Prompt:
Each of the records must appear again, exactly as it was written.

Records:
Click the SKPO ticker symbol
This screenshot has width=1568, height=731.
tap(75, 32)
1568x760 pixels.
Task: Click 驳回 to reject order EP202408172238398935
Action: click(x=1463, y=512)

Answer:
Click the SKPO ticker symbol
This screenshot has width=1568, height=731.
tap(75, 32)
1568x760 pixels.
Task: Click 驳回 to reject order EP202408172238398935
Action: click(x=1463, y=512)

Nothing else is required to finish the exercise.